Definitely worth to try. And you can sort the record before writing
out, and then you will get the parquet files without overlapping keys.
Let us know if that helps.
Hao
*From:*Philip Weaver [mailto:philip.wea...@gmail.com]
*Sent:* Wednesday, August 12, 2015 4:05 AM
*To:* Cheng Lian
*Cc:* user
*Subject:* Re: Very high latency to initialize a DataFrame from
partitioned parquet database.
Do you think it might be faster to put all the files in one directory
but still partitioned the same way? I don't actually need to filter on
the values of the partition keys, but I need to rely on there be no
overlap in the value of the keys between any two parquet files.
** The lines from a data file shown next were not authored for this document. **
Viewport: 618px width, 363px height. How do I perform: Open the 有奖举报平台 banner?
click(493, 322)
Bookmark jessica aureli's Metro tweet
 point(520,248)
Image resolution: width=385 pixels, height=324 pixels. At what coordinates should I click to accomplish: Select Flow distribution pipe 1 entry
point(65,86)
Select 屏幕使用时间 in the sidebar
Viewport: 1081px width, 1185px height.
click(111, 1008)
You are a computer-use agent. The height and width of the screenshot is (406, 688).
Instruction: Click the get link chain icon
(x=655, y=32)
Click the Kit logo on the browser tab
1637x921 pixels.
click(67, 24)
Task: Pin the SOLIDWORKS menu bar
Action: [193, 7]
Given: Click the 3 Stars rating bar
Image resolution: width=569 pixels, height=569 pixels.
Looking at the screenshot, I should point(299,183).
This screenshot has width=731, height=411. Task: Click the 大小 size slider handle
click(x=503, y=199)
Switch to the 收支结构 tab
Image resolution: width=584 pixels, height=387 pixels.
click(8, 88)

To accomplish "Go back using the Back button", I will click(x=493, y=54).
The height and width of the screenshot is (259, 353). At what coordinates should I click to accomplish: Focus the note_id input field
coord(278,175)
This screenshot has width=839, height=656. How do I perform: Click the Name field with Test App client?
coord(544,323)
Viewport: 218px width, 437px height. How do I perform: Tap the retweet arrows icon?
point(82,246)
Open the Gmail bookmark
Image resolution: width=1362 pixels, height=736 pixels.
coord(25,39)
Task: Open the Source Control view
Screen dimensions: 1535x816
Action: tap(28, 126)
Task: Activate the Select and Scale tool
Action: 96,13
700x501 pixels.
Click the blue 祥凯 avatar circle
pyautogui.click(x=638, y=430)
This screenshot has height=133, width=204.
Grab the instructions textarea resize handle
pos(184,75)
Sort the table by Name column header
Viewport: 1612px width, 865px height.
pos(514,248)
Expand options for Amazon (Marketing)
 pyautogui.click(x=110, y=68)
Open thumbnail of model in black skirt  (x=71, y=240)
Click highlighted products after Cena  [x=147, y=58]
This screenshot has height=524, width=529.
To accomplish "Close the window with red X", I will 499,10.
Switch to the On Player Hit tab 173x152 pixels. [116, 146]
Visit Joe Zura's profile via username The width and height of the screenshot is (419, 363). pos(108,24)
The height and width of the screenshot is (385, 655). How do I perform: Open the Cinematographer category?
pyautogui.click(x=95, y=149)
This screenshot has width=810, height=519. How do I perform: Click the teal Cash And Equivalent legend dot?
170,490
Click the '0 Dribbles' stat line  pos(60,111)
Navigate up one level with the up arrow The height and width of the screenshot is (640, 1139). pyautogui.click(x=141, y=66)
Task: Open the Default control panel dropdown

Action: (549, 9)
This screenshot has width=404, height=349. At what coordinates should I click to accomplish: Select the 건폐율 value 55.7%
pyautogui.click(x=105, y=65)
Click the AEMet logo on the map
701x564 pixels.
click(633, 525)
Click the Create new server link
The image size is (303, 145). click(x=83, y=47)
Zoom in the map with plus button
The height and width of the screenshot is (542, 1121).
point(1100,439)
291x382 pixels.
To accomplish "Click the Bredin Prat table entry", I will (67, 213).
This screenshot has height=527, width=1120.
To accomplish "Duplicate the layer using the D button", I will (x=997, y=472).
On Fri, Aug 7, 2015 at 8:23 AM, Philip Weaver <philip.wea...@gmail.com
<mailto:philip.wea...@gmail.com>> wrote:
Thanks, I also confirmed that the partition discovery is slow by
writing a non-Spark application that uses the parquet library
directly to load that partitions.
It's so slow that my colleague's Python application can read the
entire contents of all the parquet data files faster than my
application can even discover the partitions!
On Fri, Aug 7, 2015 at 2:09 AM, Cheng Lian <lian.cs....@gmail.com
<mailto:lian.cs....@gmail.com>> wrote:
However, it's weird that the partition discovery job only
spawns 2 tasks. It should use the default parallelism, which
is probably 8 according to the logs of the next Parquet
reading job. Partition discovery is already done in a
distributed manner via a Spark job. But the parallelism is
mysteriously low...
Cheng
On 8/7/15 3:32 PM, Cheng Lian wrote:
Hi Philip,
Thanks for providing the log file. It seems that most of
the time are spent on partition discovery. The code
snippet you provided actually issues two jobs. The first
one is for listing the input directories to find out all
leaf directories (and this actually requires listing all
leaf files, because we can only assert that a directory is
a leaf one when it contains no sub-directories). Then
partition information is extracted from leaf directory
paths. This process starts at:
10:51:44 INFO sources.HadoopFsRelation: Listing leaf
files and directories in parallel under:
file:/home/pweaver/work/parquet/day=20150225, …
and ends at:
10:52:31 INFO scheduler.TaskSchedulerImpl: Removed
TaskSet 0.0, whose tasks have all completed, from pool
The actual tasks execution time is about 36s:
10:51:54 INFO scheduler.TaskSetManager: Starting task
0.0 in stage 0.0 (TID 0, lindevspark5, PROCESS_LOCAL,
3087 bytes)
…
10:52:30 INFO scheduler.TaskSetManager: Finished task
0.0 in stage 0.0 (TID 0) in 36107 ms on lindevspark5 (1/2)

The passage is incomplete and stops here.